Sheep Ranch at Bandon Dunes set for June 2020 opening

  • Sheep Ranch

    Bandon Dunes Golf Resort’s Sheep Ranch will open to the public in June 2020

  • Sheep Ranch

    The Coore & Crenshaw layout has nine greens directly on the cliff edge overlooking the Pacific Ocean

  • Sheep Ranch

    The double green for the third (left) and sixteenth holes, with the tee for the fourth hole, which plays back inland, set among a hill of gorse

  • Sheep Ranch

    Another angle of the same double green, with the sixteenth in the foreground

  • Sheep Ranch

    The layout plays alongside one mile of ocean frontage

  • Sheep Ranch

    There are no formal bunkers on the course

  • Sheep Ranch

    “The key was how best to use the shoreline,” says Bill Coore

  • Sheep Ranch

    Sheep Ranch becomes the fifth 18-hole course at Bandon Dunes

  • Sheep Ranch

    Nine holes opened for preview play this week

Richard Humphreys
By Richard Humphreys

Bandon Dunes Golf Resort in Oregon, USA, will open its fifth 18-hole course, Sheep Ranch, to the public in June 2020, following completion of design work by Coore & Crenshaw.

Co-founded by Phil Friedmann and Mike Keiser, the resort’s new par-71 layout measures 6,785 yards and plays along one mile of ocean frontage.

Sheep Ranch originally comprised 13 greens laid out by Doak and Jim Urbina in 2001, while they worked on the Pacific Dunes course at the resort.

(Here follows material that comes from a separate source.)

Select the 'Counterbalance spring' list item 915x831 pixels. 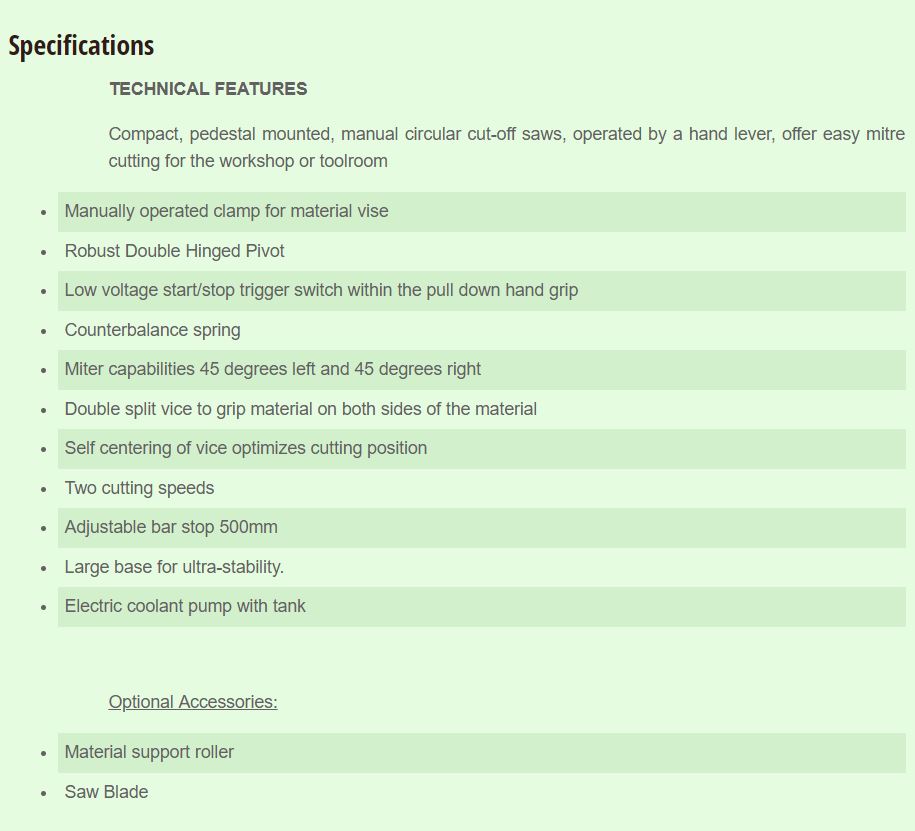point(152,330)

Since then, became something of a ‘secret’, not open to the public and only few golfers having experienced it.

In recent years, Friedmann and Keiser appointed Coore & Crenshaw to complete a full 18-hole design for the course, which has now been fully constructed. Nine of the course’s greens sit directly on the cliff edges overlooking the Pacific Ocean.

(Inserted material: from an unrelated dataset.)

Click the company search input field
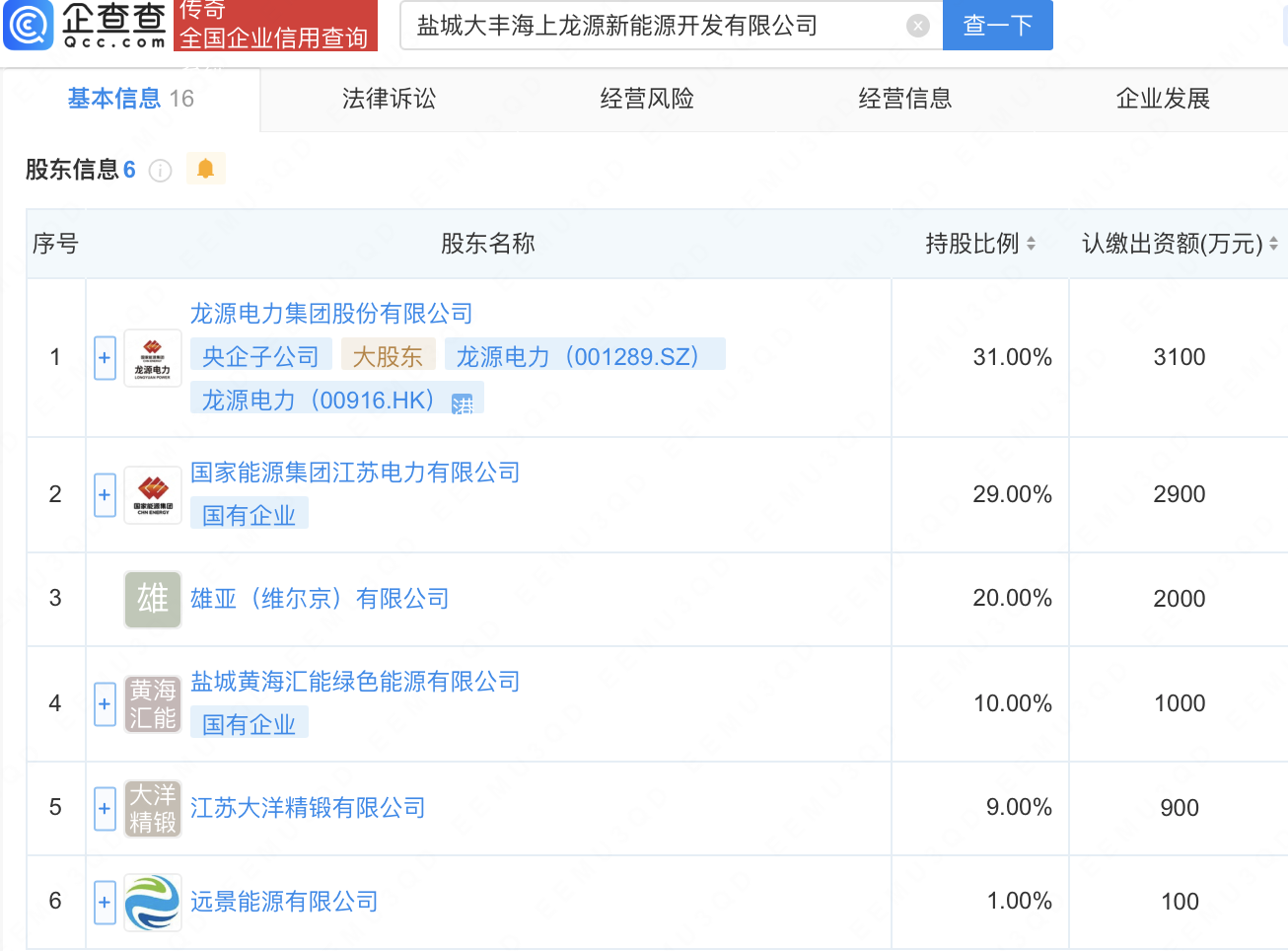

The course is set on approximately 140 acres north of the resort’s Old Macdonald course, and the routing features a shared green (the third and sixteenth) and several fairways that blend together.

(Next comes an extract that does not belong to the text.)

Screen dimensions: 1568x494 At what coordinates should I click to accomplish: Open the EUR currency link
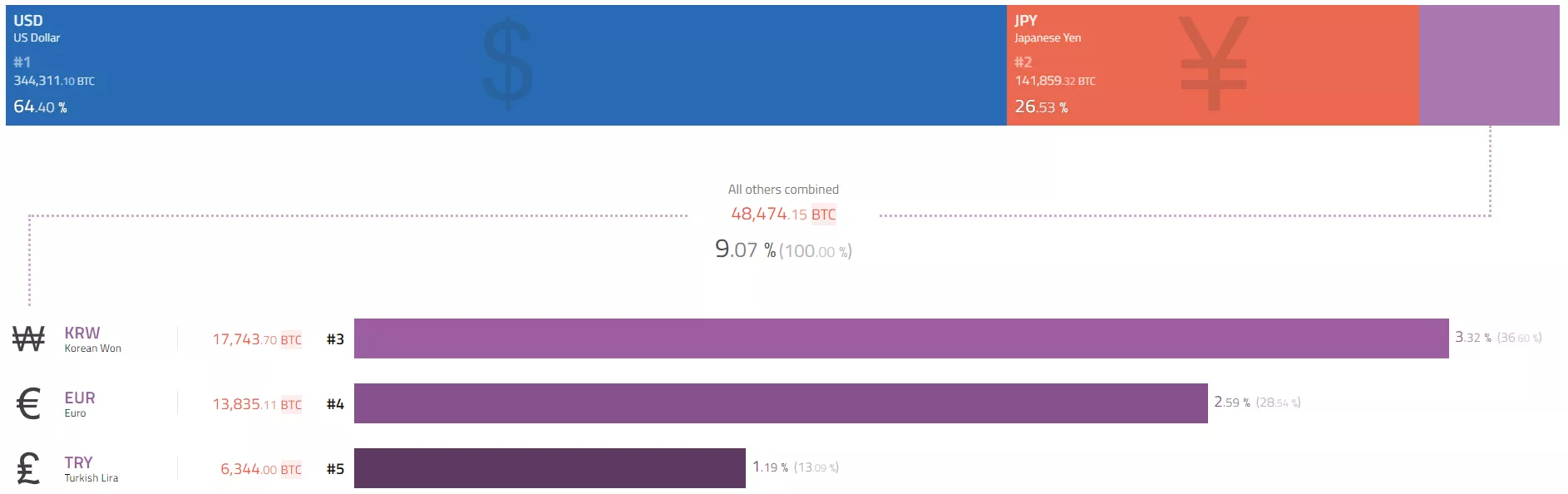[x=80, y=398]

Bill Coore told Golf Digest: “You can play diagonally across the ocean away from the promontories that jut out toward the ocean, which you can’t do from any of the other [Bandon Dunes} courses. The ability to watch your tee shot go, literally, over water and over a cliff, instead of just along the water [is exciting]. The key was how best to use the shoreline.”

According to Coore, clustering teeing areas on the second and eighteenth, the fifth and fifteenth, and eighth and tenth, connected the routing. “We have not, that I can recall, used three sets of tees clustering them together so deliberately to increase the latitude of area where there could be landing areas,” he told Golf Digest. “That was new for us. It was simply a matter of studying the ground and figuring out how to fit in as much golf as we could.”

Nine holes opened for preview play this week and the back nine is currently being grassed.